Vin
Valérie Forgues sort des sentiers battus
Viticultrice biologique à Mareuil-sur-Cher (Loir-et-Cher), Valérie Forgues se confie sur son rapport à la terre, à la vigne et au vin.
Viticultrice biologique à Mareuil-sur-Cher (Loir-et-Cher), Valérie Forgues se confie sur son rapport à la terre, à la vigne et au vin.


Ingénieur de formation et possédant une expérience dans l’industrie agroalimentaire, Valérie Forgues a repris le domaine de la Méchinière, à Mareuil-sur-Cher, en 1997. « Je l’ai entièrement transformé », déclare la viticultrice. Celle-ci a adhéré à Terra Vitis en 2000 avant d’entamer une conversion biologique treize ans plus tard. Depuis 2019, ses 14 ha de vignes sont certifiés.
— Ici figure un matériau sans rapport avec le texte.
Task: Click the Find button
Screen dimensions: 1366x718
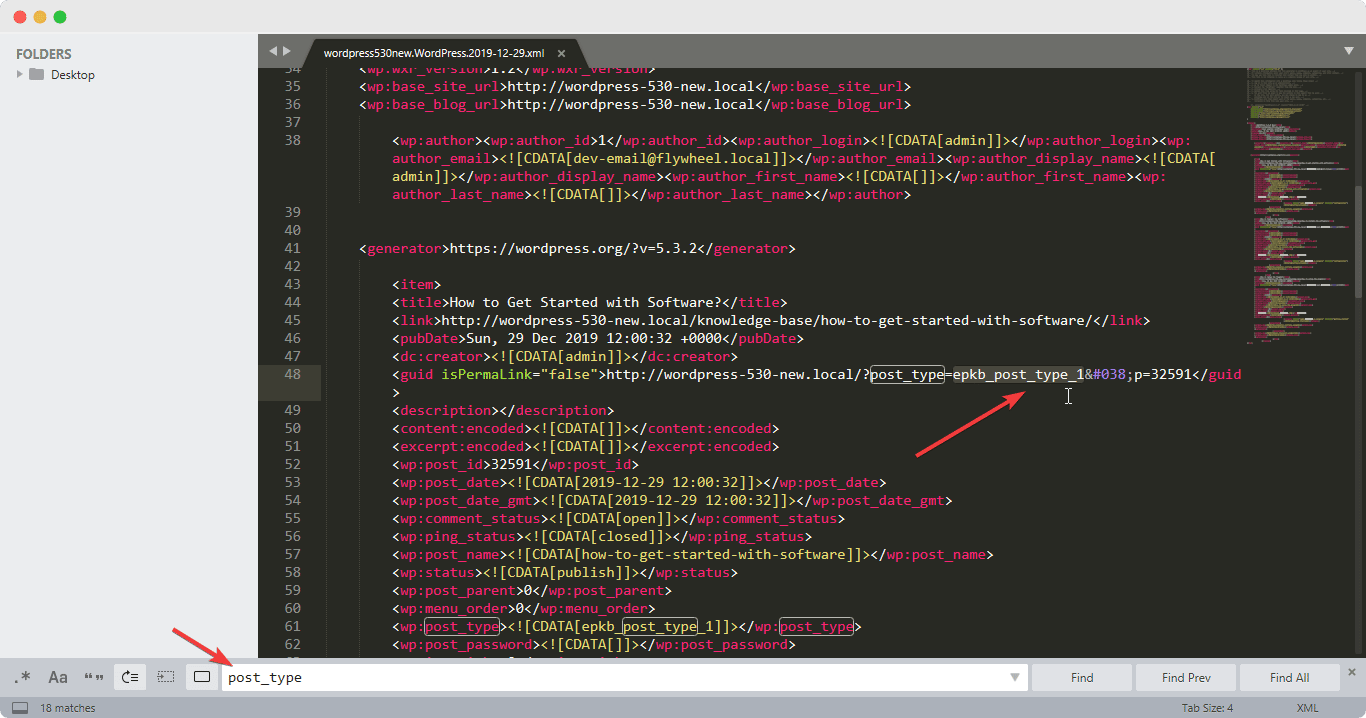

La professionnelle explique : « J’ai remplacé le désherbage chimique par un travail du sol. J’utilise plusieurs outils : soc pour butter et débutter la vigne, décavaillonneur hydraulique et lames interceps. J’essaie de travailler sous le rang. D’où un besoin en matériels. Cela représente un coût et nécessite un savoir-faire. Pendant longtemps, la terre a été tassée. La reprise du sol se fait sur plusieurs années ».
États-Unis : 75 % des débouchés
Valérie Forgues poursuit : « En conventionnel, les produits rentrent dans la plante. Lorsque j’ai entamé ma conversion, le système immunitaire de la vigne était affaibli. Or 2016 fut une année humide, favorisant le mildiou et l’oïdium. La vigne avait besoin de se recréer un équilibre. J’ai traité avec un produit à base de cuivre et de soufre. Mais cela n’a pas fonctionné, générant de mauvais rendements. Progressivement, la vigne s’est consolidée et j’ai mieux maîtrisé le travail du sol ».
« J’ai créé une relation personnelle avec la vigne. On ne se convertit pas à l’agriculture biologique sans remise en cause dans sa vie privée. C’est une philosophie », dit encore la vigneronne. Les États-Unis représentent les trois quarts de ses débouchés. Mais, en 2020, à cause de la taxe Trump, la Mareuillaise n’a vendu que 10 % de ses volumes habituels outre-Atlantique. Et la crise sanitaire est une seconde source d’inquiétude…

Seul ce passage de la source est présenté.